Thursday, November 1, 2018

Rebirth of a Nation

Can states’ rights save us from a second civil war?

Commentary: Establishment elite Jewish liberals wonder if they can forestall Civil War by creating a ‘soft balkanization’ of left-wing states’ rights movements leading up to the line just short of outright secession. 
The crisis consists precisely in the fact that the old is dying and the new cannot be born; in this interregnum a great variety of morbid symptoms appear.—Antonio Gramsci
Donald Trump’s presidency signals a profound but inchoate realignment of American politics.

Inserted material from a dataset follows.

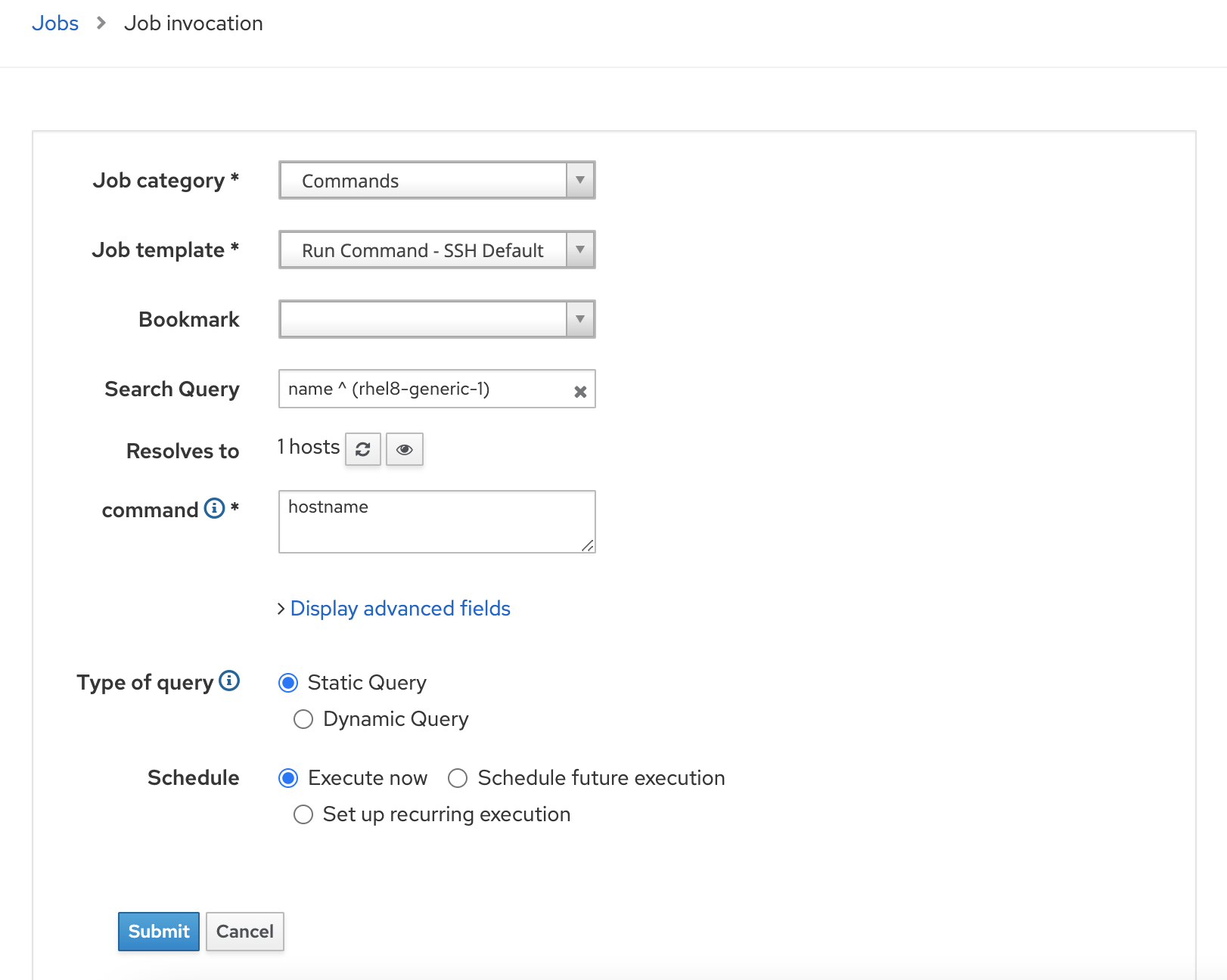The height and width of the screenshot is (980, 1227).
Task: Go to Jobs breadcrumb link
Action: pos(55,23)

On the one hand, his administration may represent the consolidation of minority control by a Republican-dominated Senate under the leadership of a president who came to office after losing the popular vote by almost 3 million ballots. Such an imbalance of power could lead to a second civil war—indeed, the nation’s first and only great fraternal conflagration was sparked off in part for precisely this reason. On the other hand, Trump’s reign may be merely an interregnum, in which the old white power structure of the Republican Party is dying and a new oppositional coalition struggles to be born.
Trump has succeeded, in less than two years, in destroying the old regime of a conservative movement ascendant since the election of Ronald Reagan. Conservatives once claimed to believe in fiscal restraint and cutting deficits. Trump and the Republicans in Congress are now unapologetically adding trillions to the national debt, and will be for the foreseeable future. Conservatives used to believe in global alliances, free trade, and the institutions that support them, such as NATO and NAFTA. No more. As David Brooks noted in the New York Times in March 2017, “Trumpism is an utter repudiation of modern conservatism.” The right-wing columnist Charles J. Sykes believes that “American conservatism has entered a pseudo-Orwellian stage where weakness is strength” and “lies are truth.” Having demolished modern conservatism, Trump’s rule is a corrupt, nepotistic cult of authoritarian personality.

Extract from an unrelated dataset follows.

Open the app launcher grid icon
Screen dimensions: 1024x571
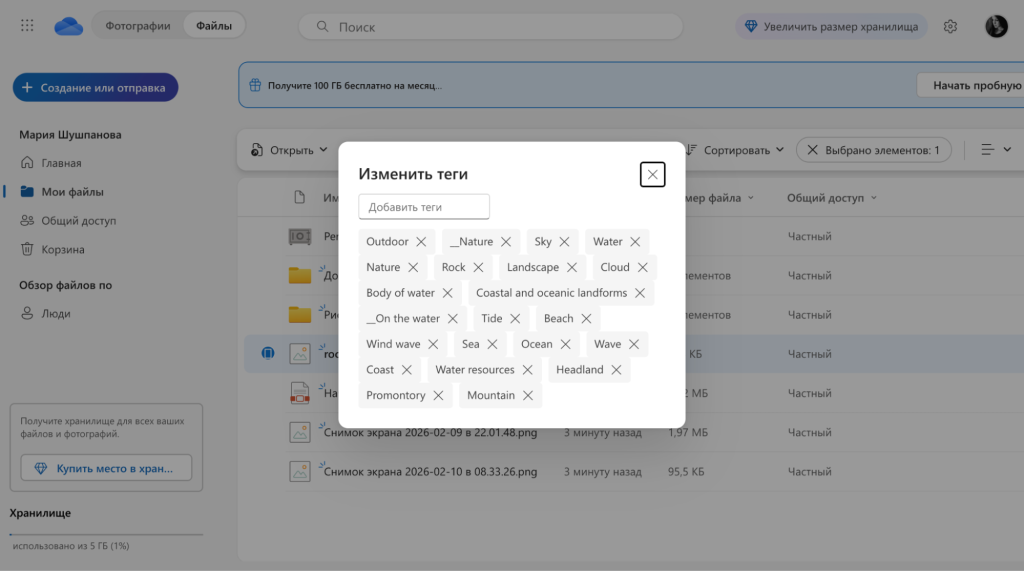point(27,26)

What if we think of Trump as an interrex, the Oliver Cromwell of American history? Cromwell ruled En­gland from 1653 to 1658. He, in literal fashion, killed off the old regime by signing King Charles I’s execution order, but his rule didn’t represent a new era. Driven by a belief that he was God’s chosen instrument of Protestant redemption, Cromwell purged Parliament of dissenters and royalists, many of whom fled to Ireland. He then invaded Ireland, massacring thousands of Catholics and deporting many more to the colonies. In En­gland, he imprisoned thousands of his political enemies without trial. When Cromwell died of an infection, he passed his title of lord protector on to his son, Richard. But Parliament rebelled, and within two years Charles II became king. In 1661, three years after Cromwell’s death, his body was removed from Westminster Abbey, and he was posthumously tried and “executed” for high treason, his severed head displayed on a pike outside Parliament. Out of this chaos, the modern En­glish constitutional system was born. By 1689, the British bill of rights had been signed, laying down limits on the powers of the monarch, setting out the rights of Parliament, and guaranteeing free elections and the freedom of speech.